Before I could afford a full set of tools I rented from ames and they sent me a mudrunner to try years ago. I got the hang of it but still prefer the regular angle box. So no, I sent it back years ago. 
I did find my 3" DM angle head yesterday that I can pass on when someone gets their tools stolen or something.


----------



## Corey The Taper (Mar 18, 2014)

Magic said:


> Before I could afford a full set of tools I rented from ames and they sent me a mudrunner to try years ago. I got the hang of it but still prefer the regular angle box. So no, I sent it back years ago.
> I did find my 3" DM angle head yesterday that I can pass on when someone gets their tools stolen or something.


How much would you sell the head for


----------



## Magic (Feb 20, 2014)

Corey The Taper said:


> How much would you sell the head for


Thanks for asking. It aint worth nothing really. Even after I sent it in it leaked pretty bad. It works but leaves floors looking like a frickin rooky did it.

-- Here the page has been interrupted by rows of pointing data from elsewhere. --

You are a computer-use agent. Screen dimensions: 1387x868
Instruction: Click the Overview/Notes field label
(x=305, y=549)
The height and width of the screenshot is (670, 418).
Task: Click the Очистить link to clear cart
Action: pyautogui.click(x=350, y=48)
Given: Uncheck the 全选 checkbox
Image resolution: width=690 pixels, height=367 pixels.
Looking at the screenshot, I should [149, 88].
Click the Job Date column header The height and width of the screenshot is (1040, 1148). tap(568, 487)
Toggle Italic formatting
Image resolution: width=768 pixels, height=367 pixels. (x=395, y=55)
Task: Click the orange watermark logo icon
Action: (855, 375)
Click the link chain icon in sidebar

Its bad!!!
Btw, I seen painttalk had a classified section. I assume a member screwed another member here for us not to have one?


----------



## fr8train (Jan 20, 2008)

Magic said:


> Btw, I seen painttalk had a classified section. I assume a member screwed another member here for us not to have one?


Exactly


----------



## moore (Dec 2, 2010)

Magic said:


> Btw, I seen painttalk had a classified section. I assume a member screwed another member here for us not to have one?





fr8train said:


> Exactly


I think he got paid....Just took forever !


----------



## Corey The Taper (Mar 18, 2014)

It would be good if we got something like that again and maybe make it through paypal so both parties are safe


----------



## fr8train (Jan 20, 2008)

moore said:


> I think he got paid....Just took forever !

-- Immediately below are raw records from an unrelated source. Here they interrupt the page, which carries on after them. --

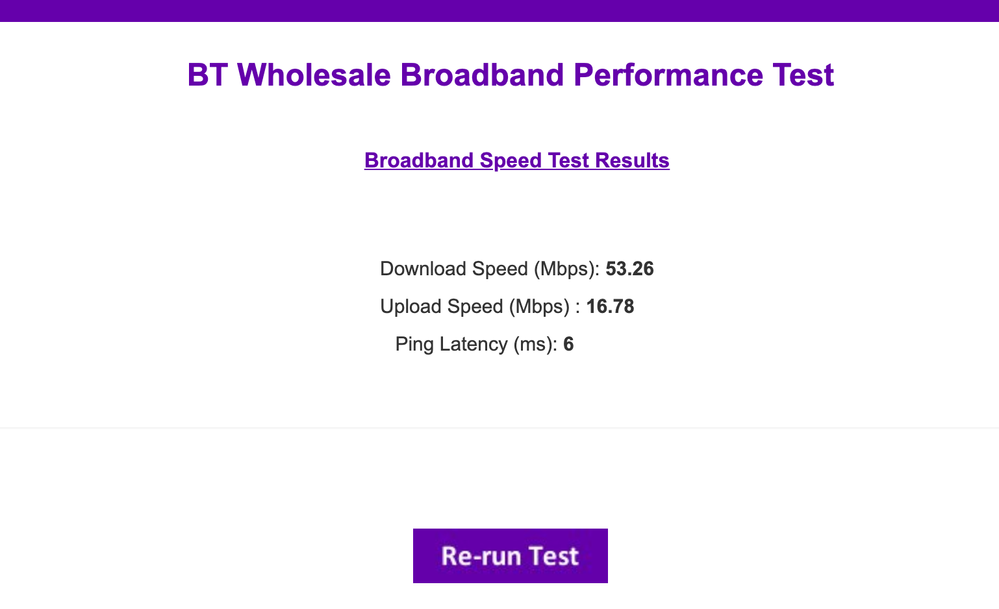Click the horizontal divider line below the results
The height and width of the screenshot is (609, 999).
(499, 428)
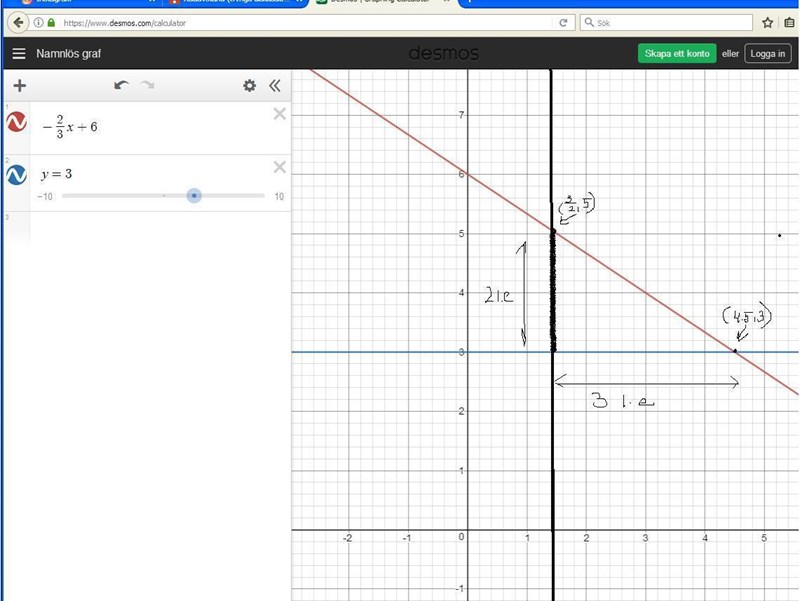Open the Desmos hamburger menu
This screenshot has width=800, height=601.
[18, 54]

I think you're right, but it still ruined it for the rest of us. Didn't that involve 1wallboardsman?


----------



## moore (Dec 2, 2010)

fr8train said:


> I think you're right, but it still ruined it for the rest of us. Didn't that involve 1wallboardsman?

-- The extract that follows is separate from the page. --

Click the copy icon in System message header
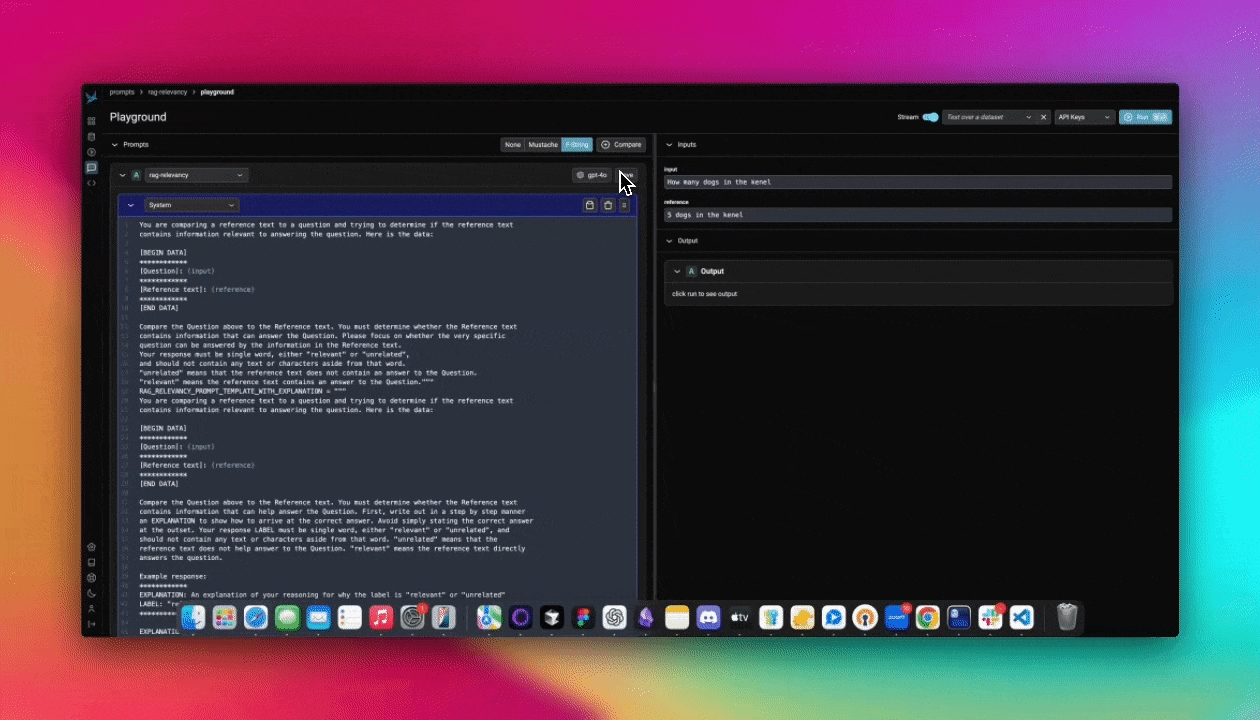coord(590,205)
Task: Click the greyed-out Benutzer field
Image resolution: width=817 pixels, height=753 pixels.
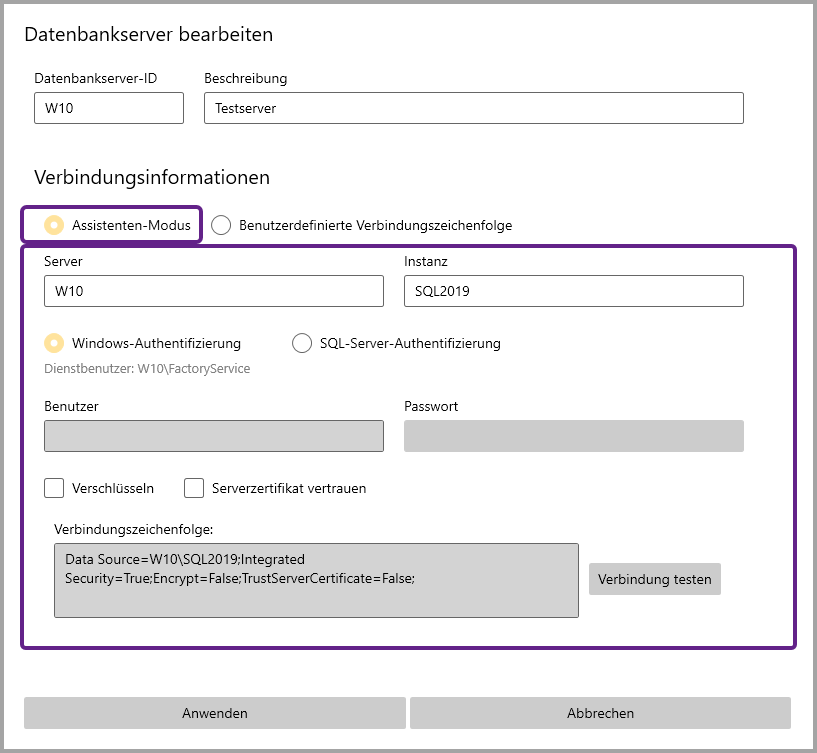Action: tap(214, 436)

I Think It was DS john. [?]


----------



## moore (Dec 2, 2010)

moore said:


> I Think It was DS john. [?]


In fact ..that's the last time I can remember a thread being shut down. Other than spam.


----------



## Corey The Taper (Mar 18, 2014)

What did they sell


----------



## Magic (Feb 20, 2014)

It might be better without the classifieds here. That way nobody gets hurt. 
Our tools wear out so we buy new ones. Nothing worse than buying another persons junk OR waiting to get paid.


----------



## cracker (Nov 3, 2013)

Just list it on ebay, and list a link on this site. Set up where you can have a private listing and invite plp to bid or a buy it now price. 
Put "private listing" in your title and nothing else.
Add photos and description as you would for any other listing.
complete the listing.
send your buyer the item number of your private listing.

No one else will buy it.


----------